*Task objective*. Pictures are to be left out, and only the lines from the one containing "Where should I" through the last line of the data are to be returned exactly.

<<<<

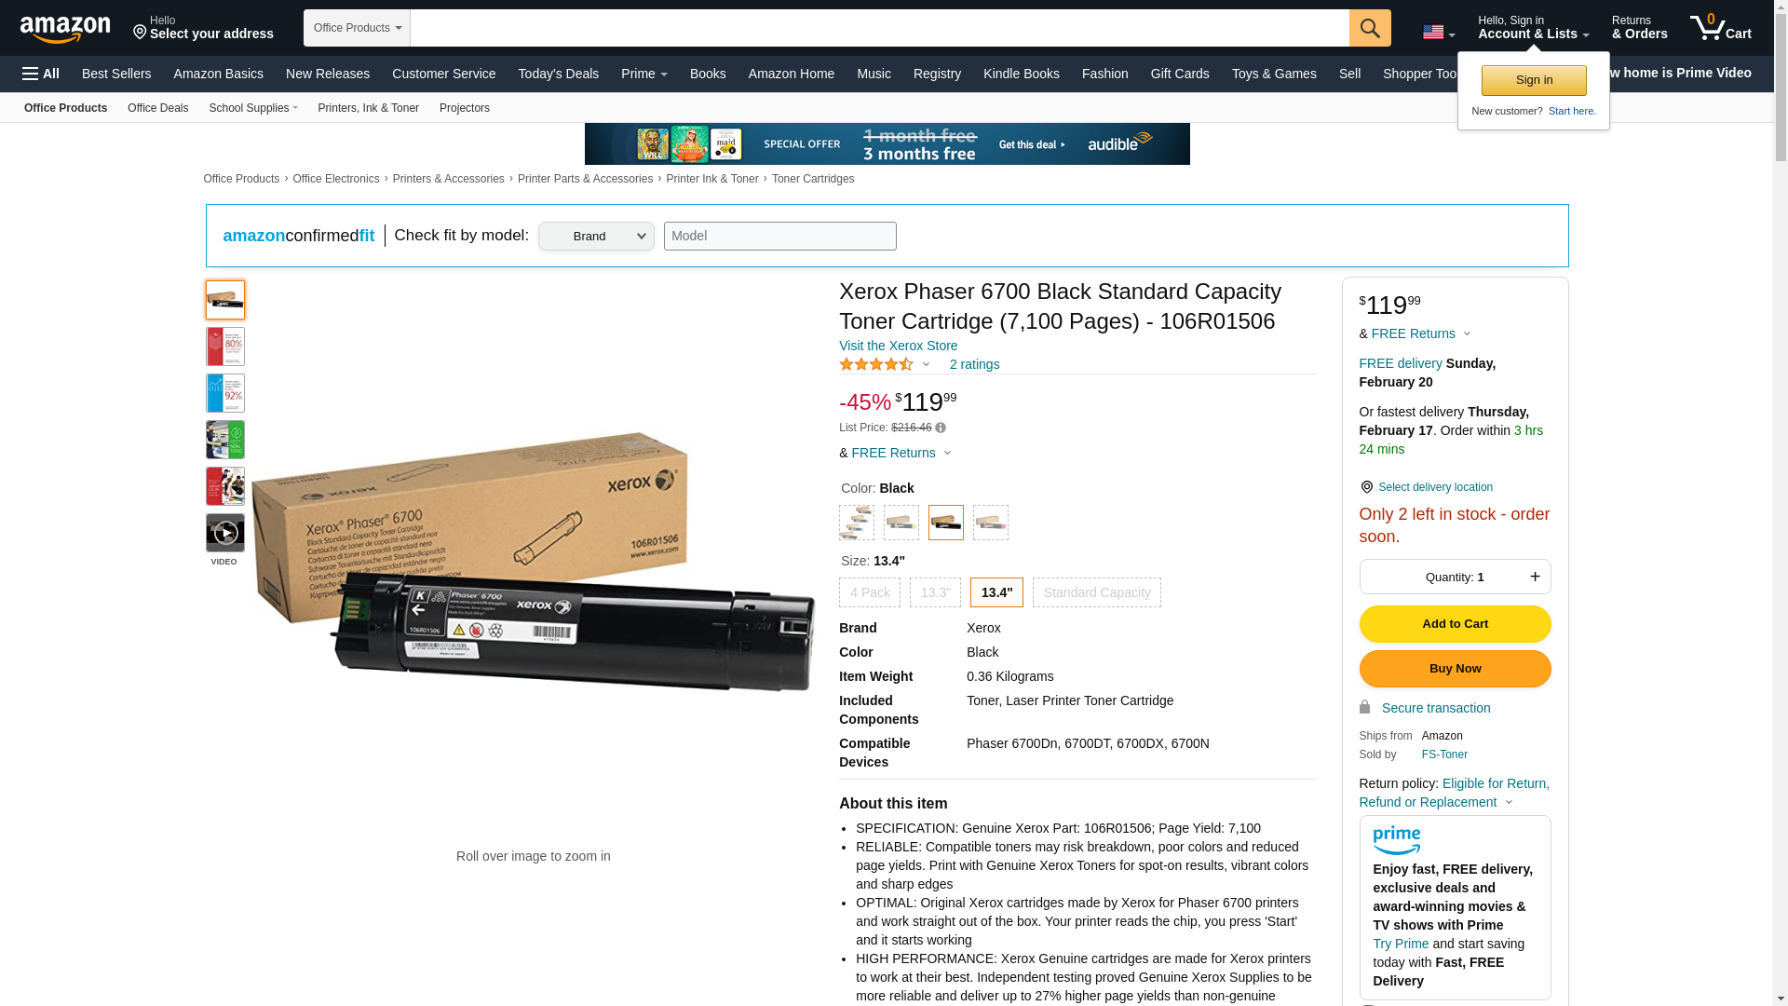Open the Office Products search category dropdown
This screenshot has height=1006, width=1788.
tap(357, 28)
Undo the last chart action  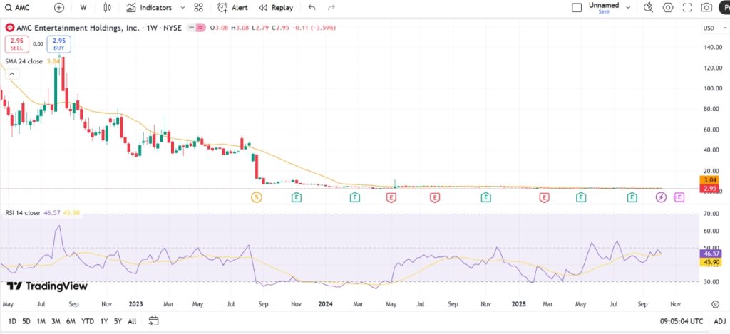point(312,8)
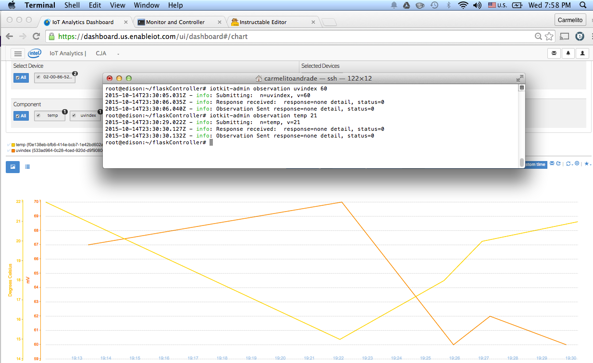
Task: Open the hamburger navigation menu
Action: 17,53
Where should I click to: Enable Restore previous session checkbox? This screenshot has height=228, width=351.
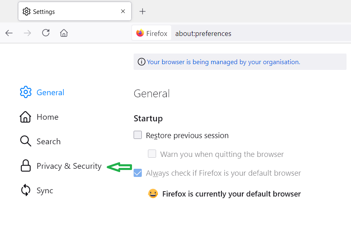pyautogui.click(x=138, y=135)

>>>>

*Solution to the problem*.
Where should I click to: Enable Restore previous session checkbox? This screenshot has height=228, width=351.
pyautogui.click(x=138, y=135)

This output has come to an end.